◆ WORK ITEM: Look for the word "Instagram". Copy every line of the listing where it occurs.
### INPUT DATA
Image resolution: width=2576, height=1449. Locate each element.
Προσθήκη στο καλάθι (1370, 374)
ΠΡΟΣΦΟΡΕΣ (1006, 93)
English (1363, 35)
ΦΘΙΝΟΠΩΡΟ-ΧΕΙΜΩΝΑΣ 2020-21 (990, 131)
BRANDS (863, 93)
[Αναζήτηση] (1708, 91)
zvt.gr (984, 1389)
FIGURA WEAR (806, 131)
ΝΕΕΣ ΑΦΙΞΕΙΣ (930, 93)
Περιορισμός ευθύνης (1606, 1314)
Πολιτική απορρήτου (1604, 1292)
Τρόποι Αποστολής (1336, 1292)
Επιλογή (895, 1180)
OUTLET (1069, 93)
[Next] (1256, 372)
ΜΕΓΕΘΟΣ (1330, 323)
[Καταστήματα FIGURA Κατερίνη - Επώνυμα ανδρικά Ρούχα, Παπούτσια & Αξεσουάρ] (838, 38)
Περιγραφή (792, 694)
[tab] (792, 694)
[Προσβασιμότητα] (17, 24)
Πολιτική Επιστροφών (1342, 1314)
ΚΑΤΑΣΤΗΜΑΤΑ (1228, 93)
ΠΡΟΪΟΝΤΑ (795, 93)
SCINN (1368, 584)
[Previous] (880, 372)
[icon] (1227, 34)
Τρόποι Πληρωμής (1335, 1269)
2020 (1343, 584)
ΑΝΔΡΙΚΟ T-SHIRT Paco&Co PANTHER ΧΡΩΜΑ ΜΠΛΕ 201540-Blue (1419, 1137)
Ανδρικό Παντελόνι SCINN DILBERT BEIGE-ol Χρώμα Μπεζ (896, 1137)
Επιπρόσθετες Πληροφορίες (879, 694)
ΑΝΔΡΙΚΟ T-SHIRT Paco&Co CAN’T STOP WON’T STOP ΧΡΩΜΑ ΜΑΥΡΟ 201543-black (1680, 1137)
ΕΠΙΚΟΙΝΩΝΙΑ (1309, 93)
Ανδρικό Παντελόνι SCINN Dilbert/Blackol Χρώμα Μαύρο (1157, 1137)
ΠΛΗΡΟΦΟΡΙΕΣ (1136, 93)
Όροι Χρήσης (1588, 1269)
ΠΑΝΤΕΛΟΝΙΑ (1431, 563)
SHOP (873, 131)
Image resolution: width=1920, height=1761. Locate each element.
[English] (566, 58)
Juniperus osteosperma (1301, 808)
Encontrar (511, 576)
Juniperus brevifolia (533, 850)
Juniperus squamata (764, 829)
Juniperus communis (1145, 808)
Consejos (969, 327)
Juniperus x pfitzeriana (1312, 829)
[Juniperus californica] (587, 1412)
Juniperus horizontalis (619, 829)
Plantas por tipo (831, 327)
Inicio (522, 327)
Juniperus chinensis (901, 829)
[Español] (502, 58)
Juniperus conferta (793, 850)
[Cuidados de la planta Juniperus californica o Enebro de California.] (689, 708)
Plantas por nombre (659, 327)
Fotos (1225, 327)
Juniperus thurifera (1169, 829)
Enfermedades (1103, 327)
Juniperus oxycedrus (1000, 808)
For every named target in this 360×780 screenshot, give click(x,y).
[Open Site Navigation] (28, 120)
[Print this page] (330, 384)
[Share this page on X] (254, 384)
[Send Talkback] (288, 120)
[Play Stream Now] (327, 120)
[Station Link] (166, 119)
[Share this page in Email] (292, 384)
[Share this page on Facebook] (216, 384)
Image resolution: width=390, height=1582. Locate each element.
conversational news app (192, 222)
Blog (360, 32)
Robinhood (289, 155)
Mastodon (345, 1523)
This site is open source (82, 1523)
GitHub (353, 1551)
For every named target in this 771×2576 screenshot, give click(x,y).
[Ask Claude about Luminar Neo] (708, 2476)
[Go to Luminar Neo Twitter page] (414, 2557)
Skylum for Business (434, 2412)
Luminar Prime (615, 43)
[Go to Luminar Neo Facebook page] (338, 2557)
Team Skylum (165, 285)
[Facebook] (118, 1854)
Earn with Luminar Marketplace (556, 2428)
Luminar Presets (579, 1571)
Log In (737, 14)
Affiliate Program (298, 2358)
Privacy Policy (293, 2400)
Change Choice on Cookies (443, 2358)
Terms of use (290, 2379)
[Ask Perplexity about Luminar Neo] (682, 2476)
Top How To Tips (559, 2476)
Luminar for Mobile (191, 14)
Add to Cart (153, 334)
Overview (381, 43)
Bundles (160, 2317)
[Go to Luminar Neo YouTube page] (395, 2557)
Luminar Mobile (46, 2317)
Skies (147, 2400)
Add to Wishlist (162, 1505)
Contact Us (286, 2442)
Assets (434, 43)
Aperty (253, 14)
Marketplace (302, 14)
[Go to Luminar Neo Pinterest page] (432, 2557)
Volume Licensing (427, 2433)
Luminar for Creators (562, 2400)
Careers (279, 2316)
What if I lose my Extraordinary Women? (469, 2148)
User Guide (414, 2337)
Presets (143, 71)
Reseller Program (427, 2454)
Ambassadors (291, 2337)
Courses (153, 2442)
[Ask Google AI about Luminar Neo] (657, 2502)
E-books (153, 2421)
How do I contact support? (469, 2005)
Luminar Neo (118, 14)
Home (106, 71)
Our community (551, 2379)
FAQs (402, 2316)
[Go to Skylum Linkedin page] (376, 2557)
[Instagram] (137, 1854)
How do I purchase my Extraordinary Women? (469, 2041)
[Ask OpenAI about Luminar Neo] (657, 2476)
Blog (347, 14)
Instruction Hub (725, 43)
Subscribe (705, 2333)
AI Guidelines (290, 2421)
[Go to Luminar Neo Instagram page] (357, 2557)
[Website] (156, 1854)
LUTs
######
◆ RESPONSE TO THIS EXERCISE:
[Instagram] (137, 1854)
[Go to Luminar Neo Instagram page] (357, 2557)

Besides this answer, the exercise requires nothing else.